If achieved, this will be the first of its kind project in the world, according to wildlife conservation experts. The animals were raised at the Howletts Wild Animal Park in Kent, UK.

The project is being undertaken by a UK-based nonprofit organisation Aspinall Foundation, in partnership with Kenya Wildlife Service and David Sheldrick Wildlife Trust.

In a Gazette notice dated March 25, the National Environmental and Management Authority (Nema) wants Kenyans to give views, written or oral, on the environmental and social impact of such a project.

Nema said the comments from the public would inform their decision-making regarding the project.

Eight of the elephants are female. The oldest in the herd is 34.1 years old while the youngest is 1.2.

The 13 elephants were born in captivity in Europe and are descended from founders originating from Tanzania, Zimbabwe and South Africa.

According to the ESIA, the project is unique and a first of its kind, where captive elephants from Europe are returned to Africa for re-wilding.

The herd has been kept as a family in the UK, hence the need to re-wild the group together to maintain the family bonds in accordance with the social structures of elephants. 

KWS rangers moving a captured elephant in a translocation exercise at Chemeron Farm in Rongai, Nakuru County, 2017. [Harun Wathari, Standard]

Being complex, a team of highly skilled professionals has been carefully selected to drive the project. “These include specialised vets; elephant capture specialists, logistics experts, load plan specialists and re-wilding specialists,” the ESIA says.

It says Kenya was chosen as a candidate for the re-wilding project as a result of its experienced partners in the conservation industry, especially in captive elephant reintegration with wild population and management. “In addition, Kenya has good expertise in elephant management,” it notes.

The herd, its youngest three calves named Nguvu, Oku and Nusu, lives in an 8-acre enclosure at the zoo. It is said to be one of the most successful breeding herds in Europe.  

“Although they are receiving the best care possible, the Aspinall Foundation believes these animals belong in the wild and no elephant belongs in captivity,” the foundation said.

The Foundation added that: “We at The Aspinall Foundation are quite literally taking on our largest ever conservation challenge - flying 13 elephants - weighing 25 tonnes - more than 7,000km across the globe to return individuals from this iconic species to their ancestral homelands.”

It is expected that the re-wilding project will stimulate a positive effect in the zoo industry by discouraging the trade in live elephants globally.
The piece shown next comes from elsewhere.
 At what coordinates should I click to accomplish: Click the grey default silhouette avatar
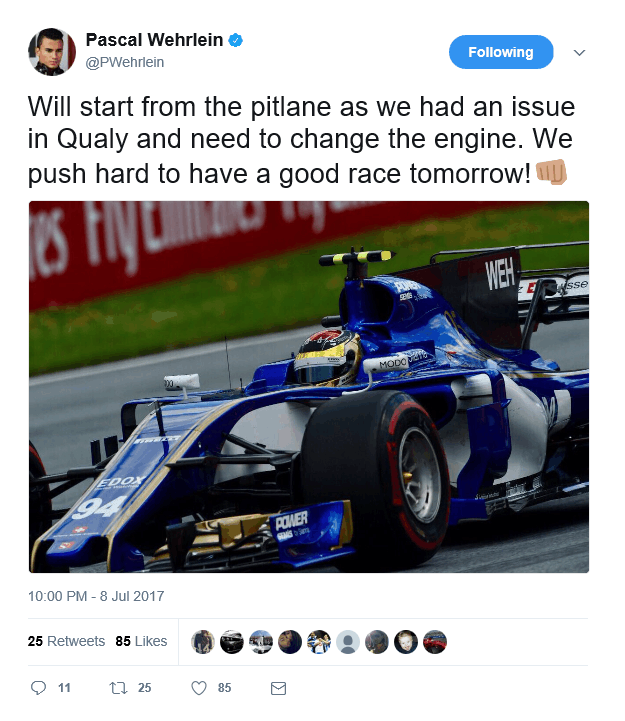[348, 641]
It is also expected to strengthen commitments in the zoo industry to return animals back to the wild, wherever possible as well as improve the welfare of elephants from zoos.

In the translocation process, the elephants will first be trained to walk into the crates. Each crate has been designed for a specific elephant. Combined, they weigh 25 tonnes.

They will then be loaded onto trucks and transported to Stanstead Airport in the UK before they are loaded onto the plane.

The flight from the UK begins and ends at Mombasa Airport where they will be offloaded. The elephants will then be transported from the Mombasa Airport to Mwaluganje Elephant Sanctuary.

Orphaned elephant re-introduced to the wild at Sera Community Sanctuary. [File, Standard]

At Mwaluganje, they will be released into a 1ha management enclosure within a 20ha release boma, where diet transition will happen before they are finally released to the wild. The anticipated impacts of the translocation process include contracting diseases and disease epidemic during translocation.

However, the ESIA report said the challenge would be solved through screening of the animals for diseases before translocation and regular post translocation before being released into the wild.

To avoid deaths ESIA says disease monitoring, surveillance and rapid response plan, and implementation of prescribed tsetse control and eradication programme would be key.

Rehabilitation of the 150km fence around Shimba Hills’ Mwaluganje and installation of sensors along the fence as well as a monitoring system is expected to forestall human-wildlife conflicts.

Some of the 13 elephants will be fitted with satellite collars for effective post-release tracking and monitoring.